I seem to have gone into hiatus on my "All the records by 40" Project. It's not that I haven't been playing music, quite the opposite. If I travel anywhere on my tod, I always have my mp3 player with me, and at 4629 tracks it has a reasonable cross-section of my music collection.
So I take the project up again with a pop CD. I am not quite sure what to do about cassettes. I shall be without cassette playing capacity until I can be arsed to buy a cassette deck to plug into my amp.
And quite fittingly, the first album that comes up is by Abba (quite shocking that the HTML-writing community hasn't come up with the code for the trademark Abba reverse 'B'. Fittingly, because, although I originally randomly began pop/rock CDs at 'Jones', Abba is alphabetically apt, and in keeping with the fact that Abba were almost certainly the first group that I really liked. I mean apart from The Wombles etc, and they don't really count. I even had an "Abba Songs for the Recorder" book. Okay, I admit it, I've still got it.
That was when I was a child. As a cool teenager I entirely repudiated Abba, which later proved to me how stupid the adoption of cool is. Abba's legend goes on. And why? Because, pretty consistently, they wrote fabulous songs, and performed them ably. It's easy to sneer at poppy tunes, much harder to emulate them. And it wasn't as if they were all bright and shallow. On this, effectively their Greatest Hits Album . Supertrouper, for example, has a dark sound to it, and the mood as expressed in the lyrics is ambiguous. Facing 20,000 of your fans, how can anyone be so lonely. But at least 'you're in the crowd tonight'. I suppose performers the world over have similar fixed feelings. and it was this song that first made me realise that the showbiz life wasn't all glamour. Billy Bragg also does it splendidly.

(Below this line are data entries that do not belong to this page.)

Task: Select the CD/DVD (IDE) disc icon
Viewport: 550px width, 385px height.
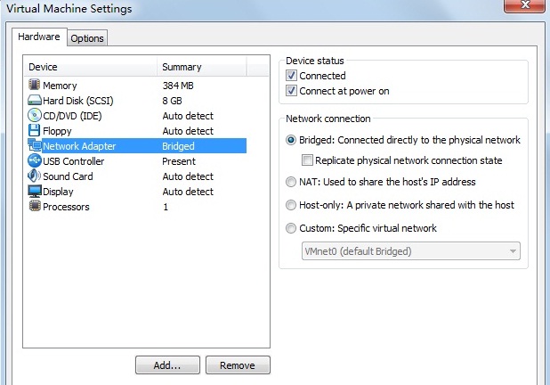Action: (x=35, y=115)
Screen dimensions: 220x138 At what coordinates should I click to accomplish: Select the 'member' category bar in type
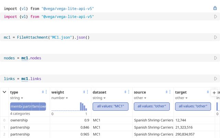(x=16, y=107)
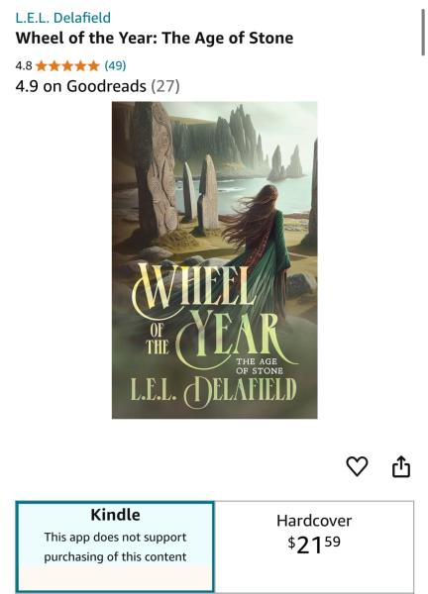Click the Goodreads count of 27
The height and width of the screenshot is (594, 428).
(x=165, y=86)

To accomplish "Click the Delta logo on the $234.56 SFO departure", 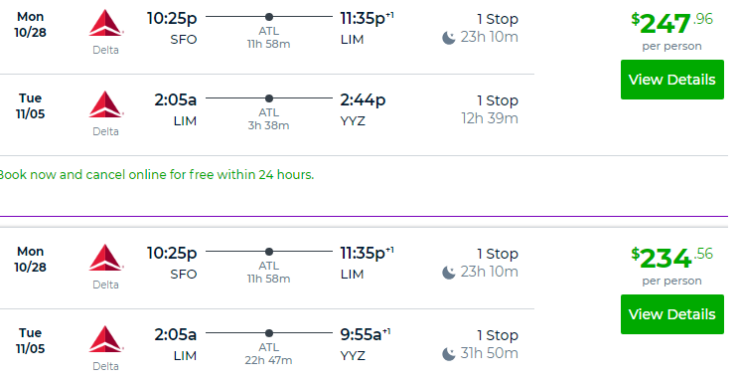I will coord(106,258).
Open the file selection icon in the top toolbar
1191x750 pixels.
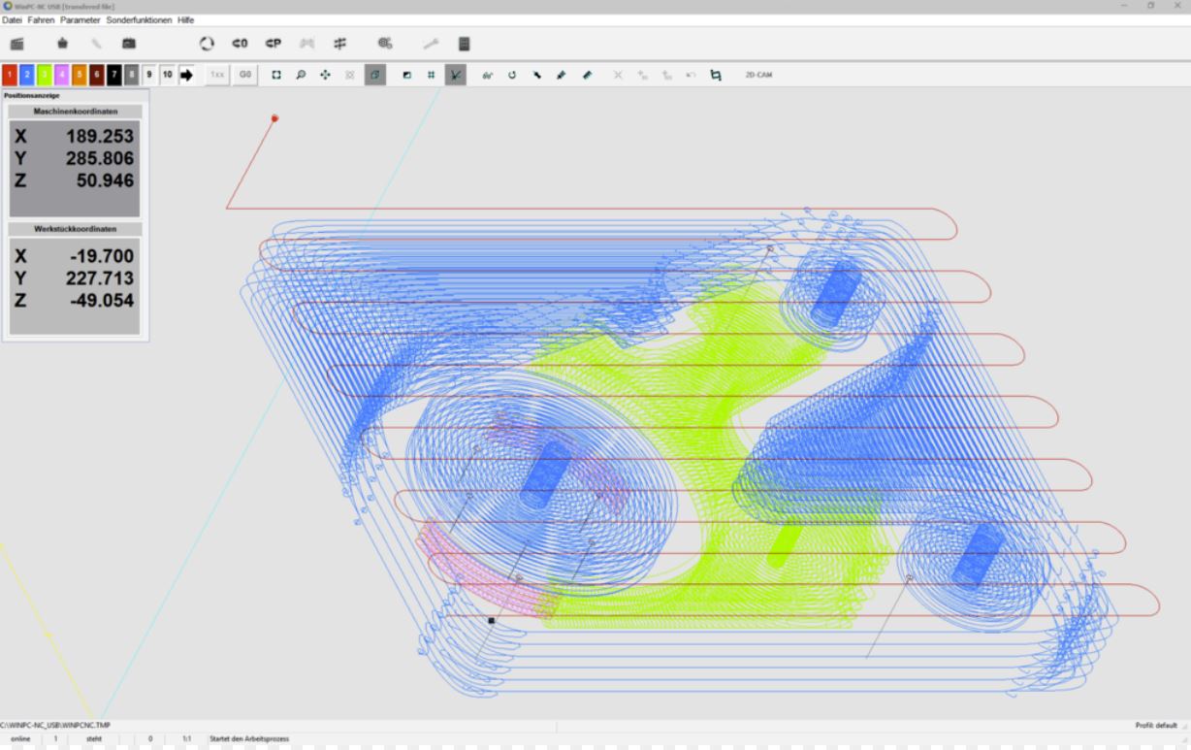pyautogui.click(x=16, y=43)
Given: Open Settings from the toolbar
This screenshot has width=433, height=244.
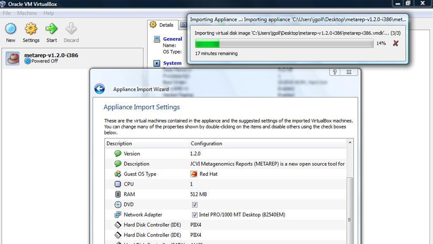Looking at the screenshot, I should (31, 29).
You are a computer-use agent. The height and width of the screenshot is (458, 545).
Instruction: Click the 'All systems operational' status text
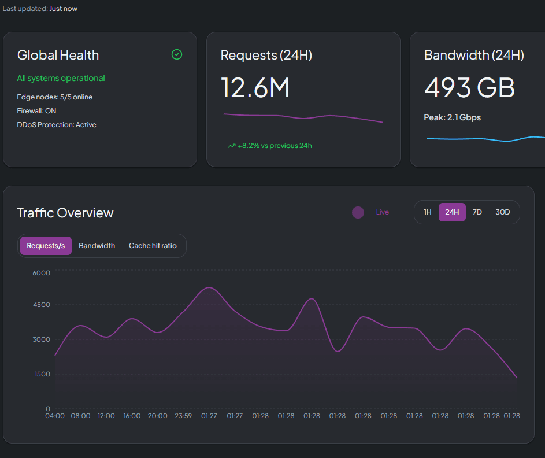(61, 77)
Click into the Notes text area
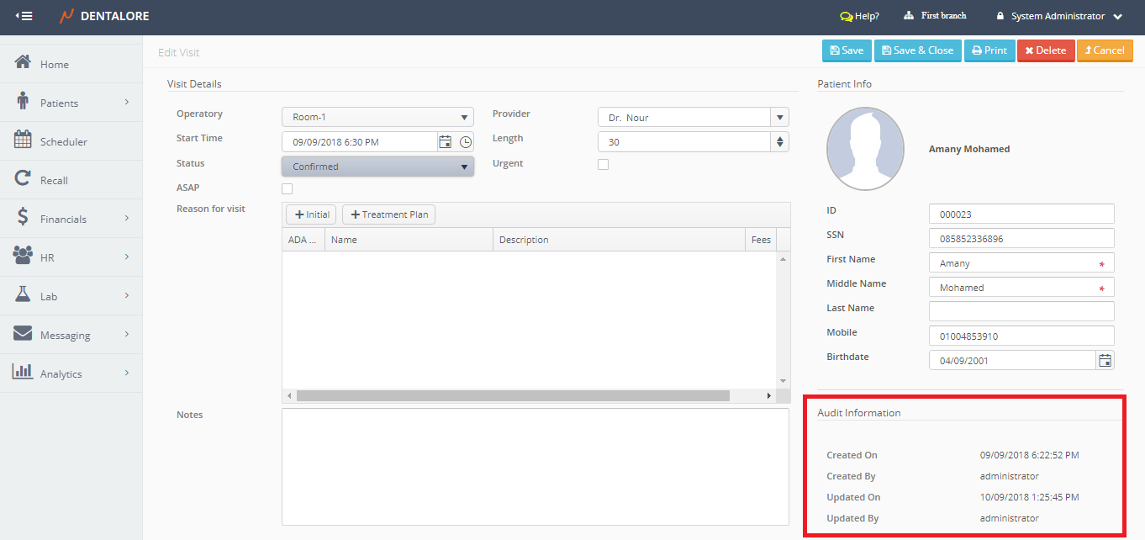Image resolution: width=1145 pixels, height=540 pixels. coord(535,466)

I find it fascinating to follow the trajectories of their private lives through the chronology of their songs. The Winner Takes It All is really quite weird - written by the blokes, sung by Agnetha, I think in the aftermath of her break up with, Benny or Bjorn, I used to know who was married to whom. Heck, I saw Abba the Movie at Sale Odeon. I was that big a fan. And I tell you what, if they played the Dome for £500 quid a ticket, I'd be there! It ain't gonna happen. One of Us is in much the same vein.
My absolutely favourite Abba song is "Thank You For the Music", and, let me tell you, I love nothing more than bopping round belting it out loud, using the remote control as a pretend microphone. but I can't right now. I have my earphones on; Jimmy's watching a film in the next room, and he thinks that a whole album of Abba is too much. It's only a single album, I protest. But singing with headphones with witnesses (think of my poor neighbour...) is a no-no.
All of the rest of the world thinks Dancing Queen is the best Abba song. It comes on pub juke-boxes a lot and I can rarely resist the temptation to get up and dance. I think just about anybody can dance to it.
We bought my father Take A Chance on Me for his fiftieth birthday. I am not sure he particularly appreciated it!
Another of my favourites is I Have A Dream, another of the break-up songs, very melancholy.
Gimme Gimme A Man After Midnight, the anthem of every* single woman and many a not so single one. Musically, another departure from the stereotypical sunny happy Abba. And had a Sitcom named after it. As did, of course, Knowing Me Knowing You aha...
Fernando is damned hard to play on the recorder, I can tell you.
And then there is the difficult Does Your Mother Know? At the time (Junior 4 - or Year 6 to you youngsters) I thought it was cool that Abba had gone all punk with heavy guitar riffs and I wanted to buy it with pocket money. But my parents put their foot down with a lame you already have too many Abba records... I can't believe that Radio 1 played it without batting an eyelid. Does it ever get any radio in these less innocent days?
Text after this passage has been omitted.